Differential effects of resveratrol on the dilator responses of femoral arteries, ex vivo

Abstract

Resveratrol is a plant-derived phytoalexin with antioxidant, anti-inflammatory and cardio-protective properties and may be a promising therapeutic intervention strategy in cardiovascular disease. Here, we investigated the acute direct effects of trans-resveratrol (RV), on acetylcholine (ACh)-induced and flow-mediated dilation (FMD) of isolated pressurized femoral arteries of young (4-month-old) and old (26-month-old) mice. Vessel exposure to RV enhanced ACh (0.01–1.0 mM)-induced dilation (p  less than 0.05), but not FMD (@ 5–10 μL⋅min−1) (p less than 0.05) in both young and old mice. After RV incubation, acute nitric oxide (NO) production by cultured endothelial cells was increased in response to 0.01 mM ACh, but reduced by flow (5–10 μL⋅min−1; p  less than 0.05).

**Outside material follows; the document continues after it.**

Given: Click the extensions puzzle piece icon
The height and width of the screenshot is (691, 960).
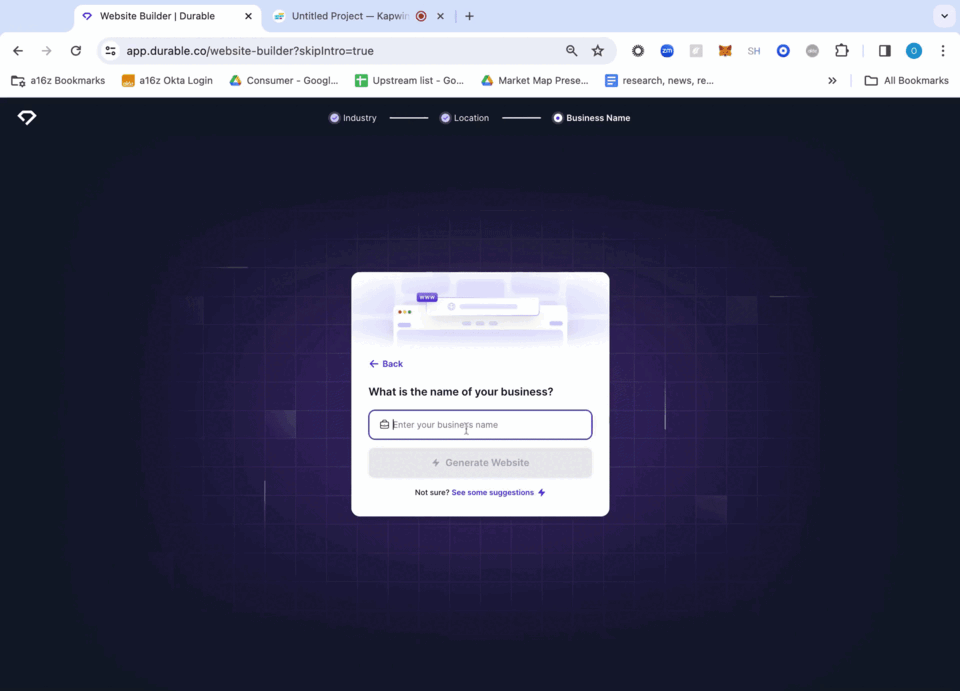Looking at the screenshot, I should click(843, 50).
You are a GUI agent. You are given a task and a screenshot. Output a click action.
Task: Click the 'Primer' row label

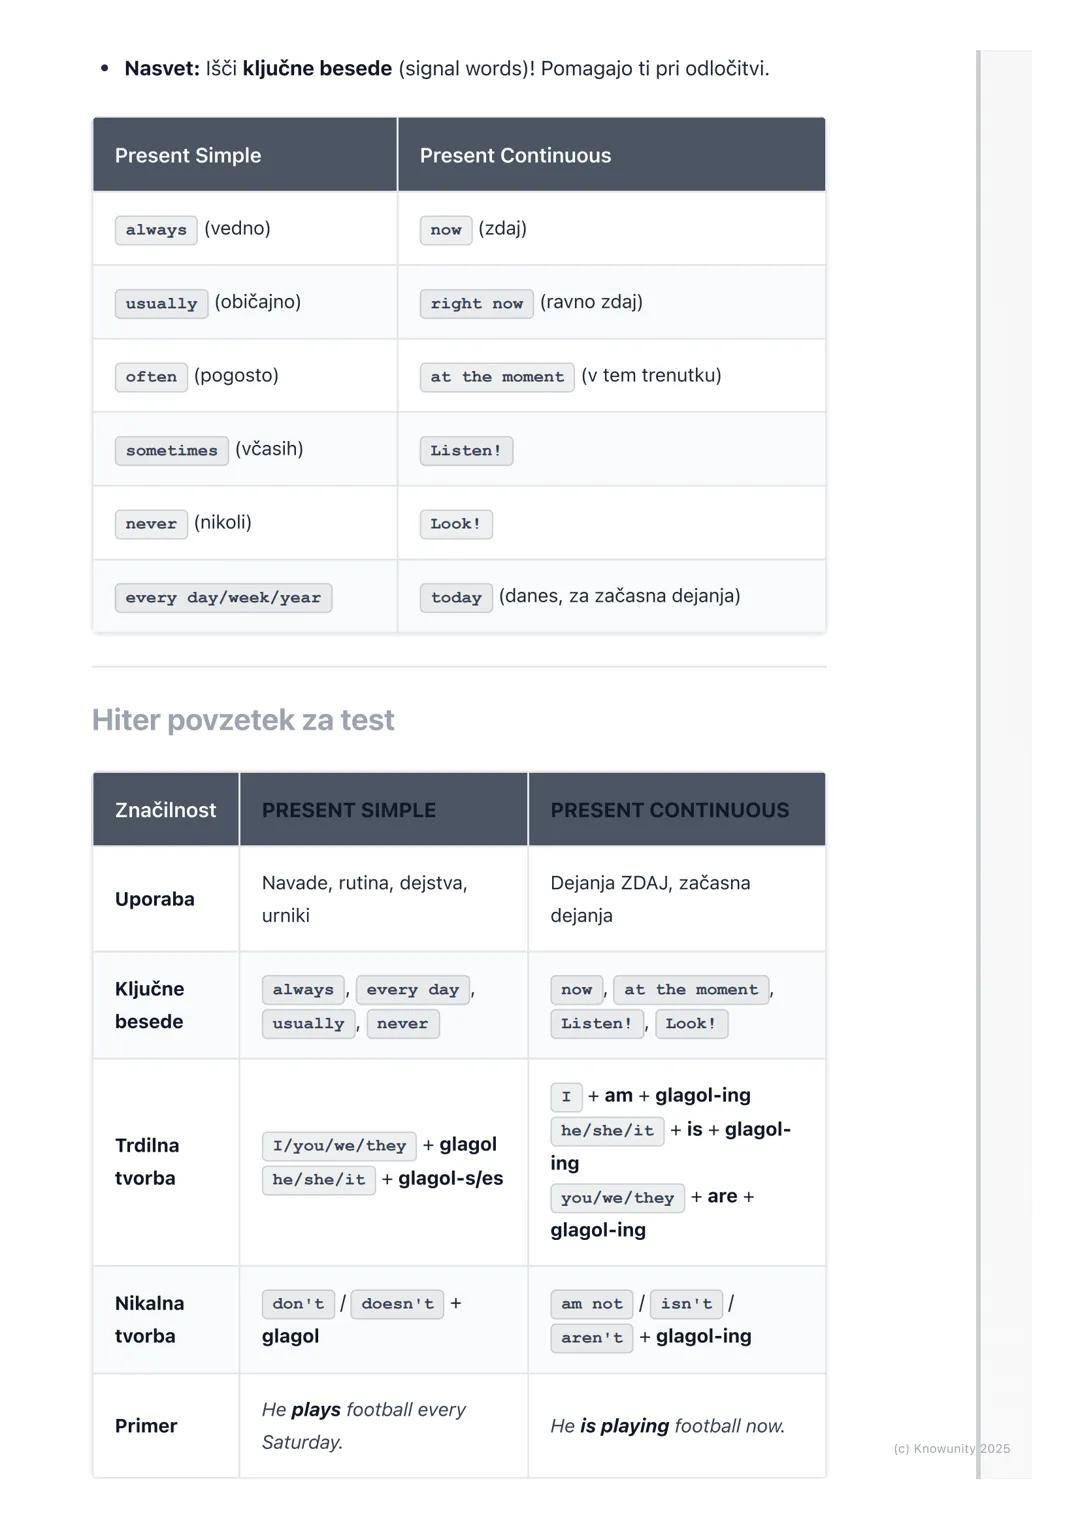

In isolated femoral arteries from endothelial nitric oxide synthase knockout (eNOS−/-) mice, RV had no overall effect on FMD, but potentiated ACh induced dilation, that was completely abolished by potassium channel blockers, Apamin and Tram 34 (p less than 0.01). We demonstrate that the non-metabolised form of RV stimulates ACh-induced dilation via the NO and EDHF pathways, but not FMD by interaction with the cyclo-oxygenase pathway. Our findings have important implications in the use of RV (for both young and aged) under ‘normal’ non-diseased physiological states.